Sarko tape allègrement sur un principe fondamental de la république: la séparation des pouvoirs. Quand il se permet d'exiger qu'un juge paye pour le verdict qu'il a rendu à propos d'un récidiviste, c'est non seulement absurde mais dangereux. Sarko veut que la justice punisse. C'est sa seule vertu à l'entendre. Sommes nous revenus au moyen-âge? Sarko n'a pas de lettres de cachet, mais il a un arme de châtiment massif: la culture du résultat. Au nom de quoi peut-on prévoir le nombre de criminels qui devront être inculpés jour après jour? Disposerait-on d'un service à la "minority report" que le gouvernement nous cacherait? Non. L'important, c'est que chaque jour doit voir partir à l'école de la criminalité qu'est la prison un nombre croissant de "barbares". Prisons qui, rappelons-le, sont déjà surbondées en France, et sont largement pointées du doigt par les associations de défense des droits de l'homme pour leur salubrité plus que douteuse.

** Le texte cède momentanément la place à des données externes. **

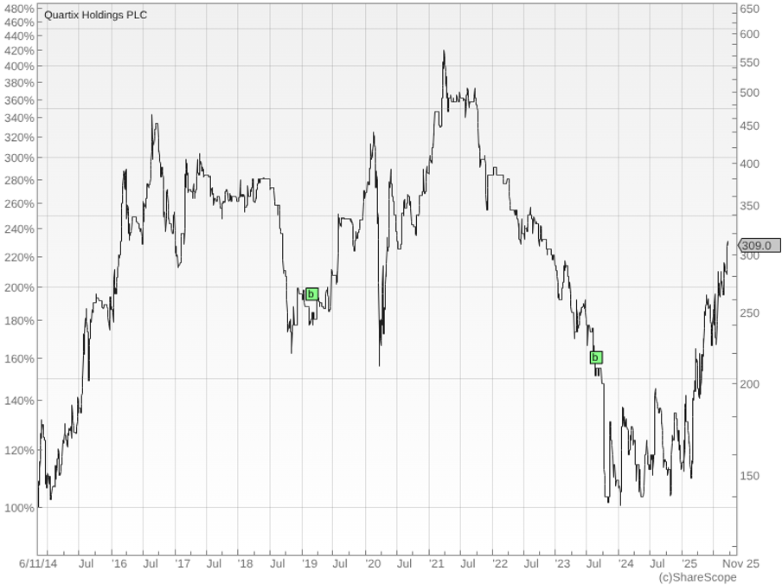Image resolution: width=782 pixels, height=585 pixels.
Task: Select the Nov 25 end date label
Action: (741, 563)
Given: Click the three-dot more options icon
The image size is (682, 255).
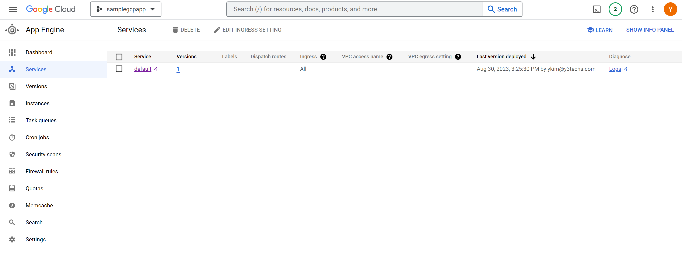Looking at the screenshot, I should (652, 9).
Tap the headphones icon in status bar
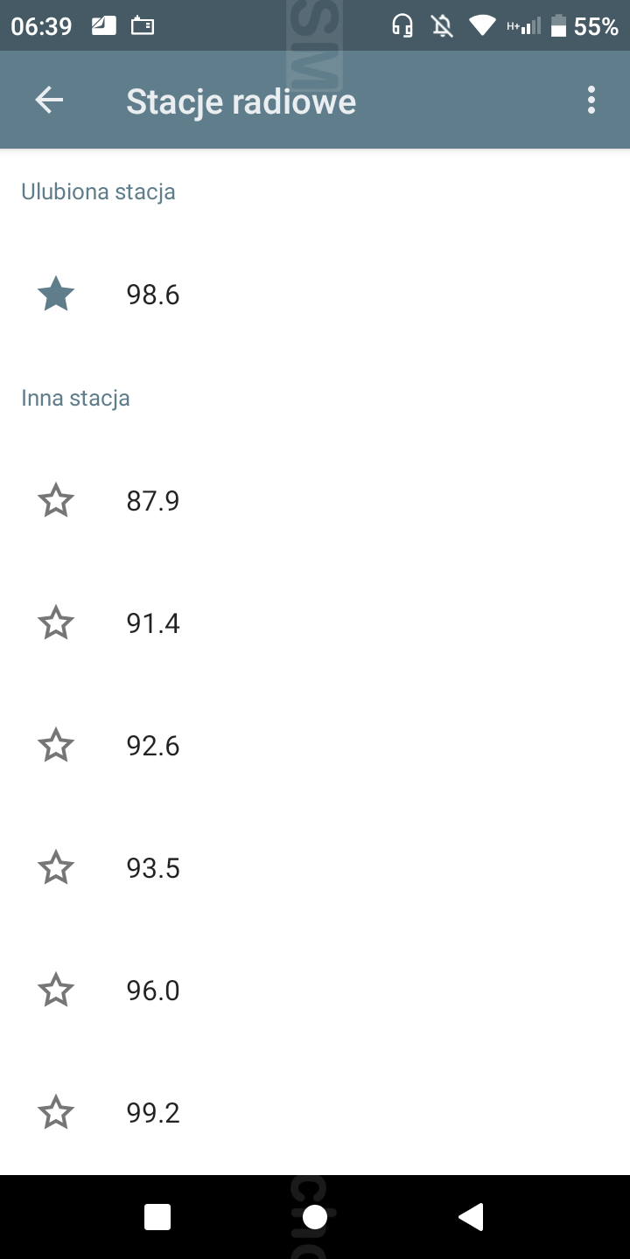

Sarko, c'est des solutions simples pour des problemes simples. Il est le seul, bien sur, a tenir un "discours de vérité". Et la vérité, c'est que tout tient dans des petites cases, dans des colonnes de chiffres. Tout ce qu'il y a a faire, c'est diviser la france en deux: celle qui se lêve tôt, et les barbares. Et hop! il n'y a plus qu'à gommer le chiffre sous la colonne "barbares". Simple, efficace, y'a qu'à enfourner. Sarko ne se gêne pas pour afficher son mépris des intellectuels: qu'est-ce que c'est que ces gens qui se tracassent sur des problèmes tout simples? ce qu'il faut, c'est de l'action. Pas des gens qui nous rappellent qu'il y a des êtres humains derrière les chiffres, avec un parcours souvent difficile. Qui nous rappellent que les récidivistes ne constituent que 5% des affaires traitées, et qu'ils ont déjà tendance à être sévèrement punis. Que l'ordonnance de 45 a déjà été franchement réformée, durcie depuis 5 ans.

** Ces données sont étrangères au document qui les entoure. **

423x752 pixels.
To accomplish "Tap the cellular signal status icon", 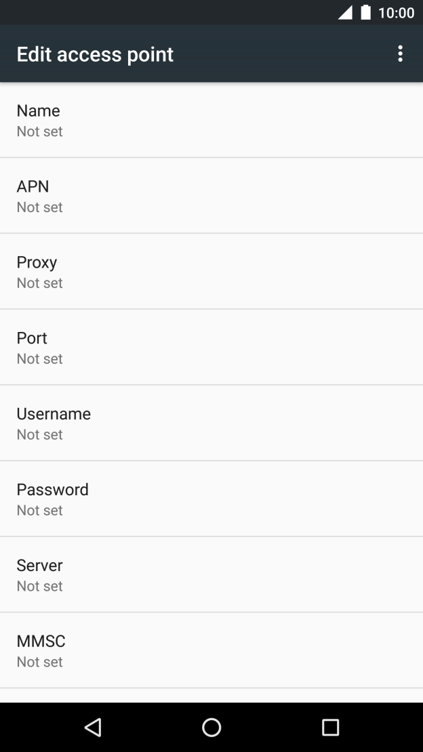I will pyautogui.click(x=345, y=13).
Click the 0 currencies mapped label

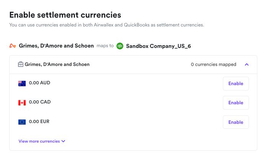click(x=213, y=64)
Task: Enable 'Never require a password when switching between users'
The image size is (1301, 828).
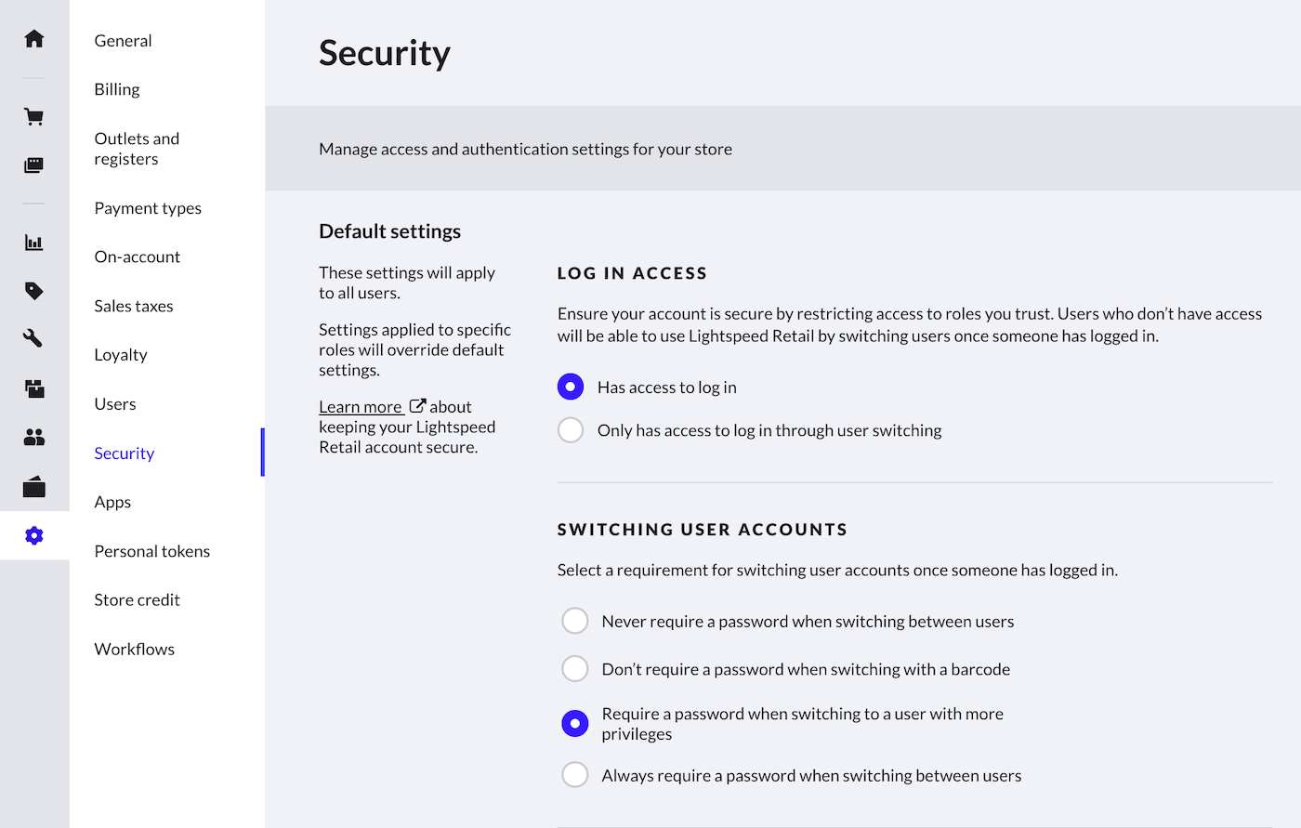Action: point(575,620)
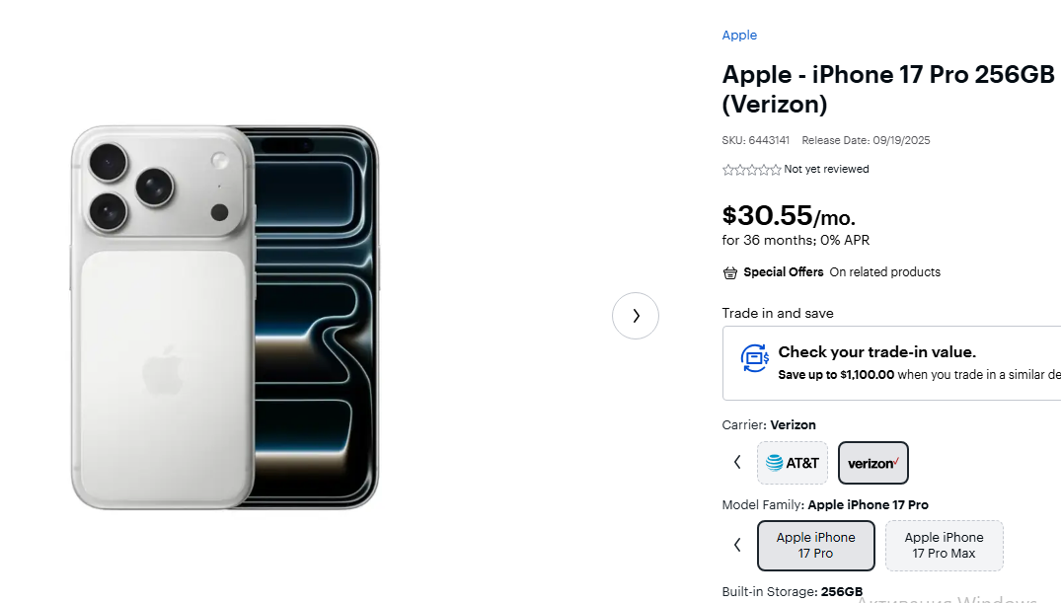Click the trade-in device icon
Viewport: 1061px width, 603px height.
754,359
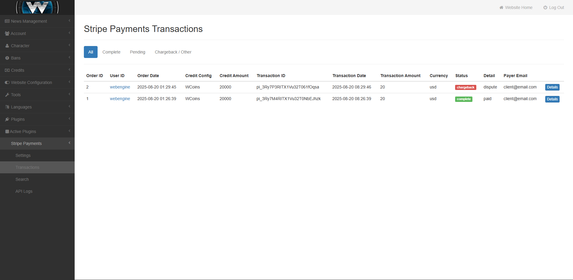573x280 pixels.
Task: Click the Languages icon in sidebar
Action: coord(7,107)
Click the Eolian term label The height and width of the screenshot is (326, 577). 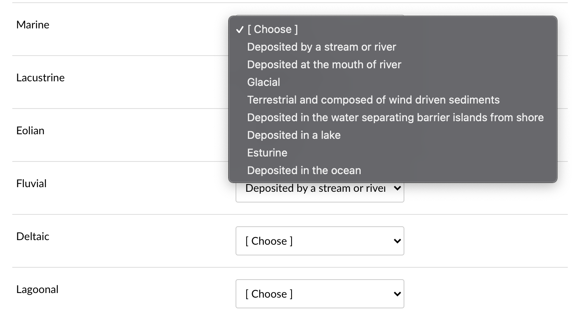click(30, 131)
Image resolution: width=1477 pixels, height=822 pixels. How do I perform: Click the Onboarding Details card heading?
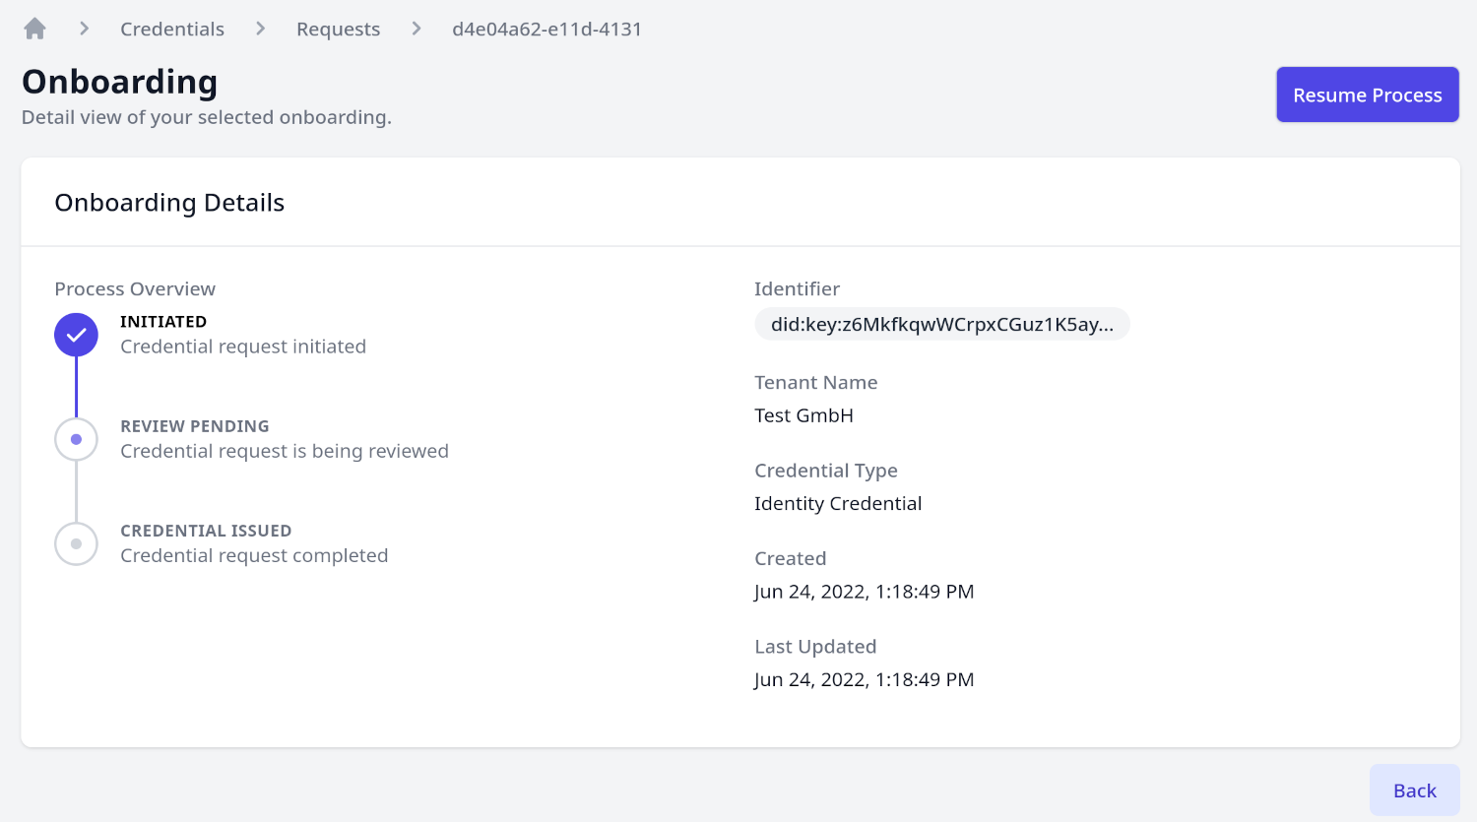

Enfin, je vais tacher de pas trop m'éparpiller. Ce qui m'inquiète vraiment, ce n'est pas tant le bonhomme que les gugusses qui vont voter pour lui. De voir que les ficelles médiatiques qu'il utilise, devrais-je dire les énormes cables, marchent aussi bien. De voir que sa vision simpliste et manichéenne du monde séduise tant de gens. Que personne ne s'insurge de le voir faire un signe de croix à une réunion publique alors qu'il est ministre de l'intérieur. De voir que tant de gens qui haïssaient le pen se reconnaissent en lui. De voir que tant de gens se reconnaissent dans le modèle américain qu'il propose. De voir que certains, conscients de sa démagogie quasi poujadiste, prefèrent voter pour lui pour des raisons d'économie, d'appartenance politique,  de "redressement de la france".

Je voudrais juste rappeler que le NSDAP a redressé l'économie allemande. Mais à quel prix?
Avons nous vraiment besoin de boucs émissaires à ce qui se passe?

Comment pourra t on rester fiers d'être français, fiers d'être européens si plus de 50% des français optent pour un tel projet de société?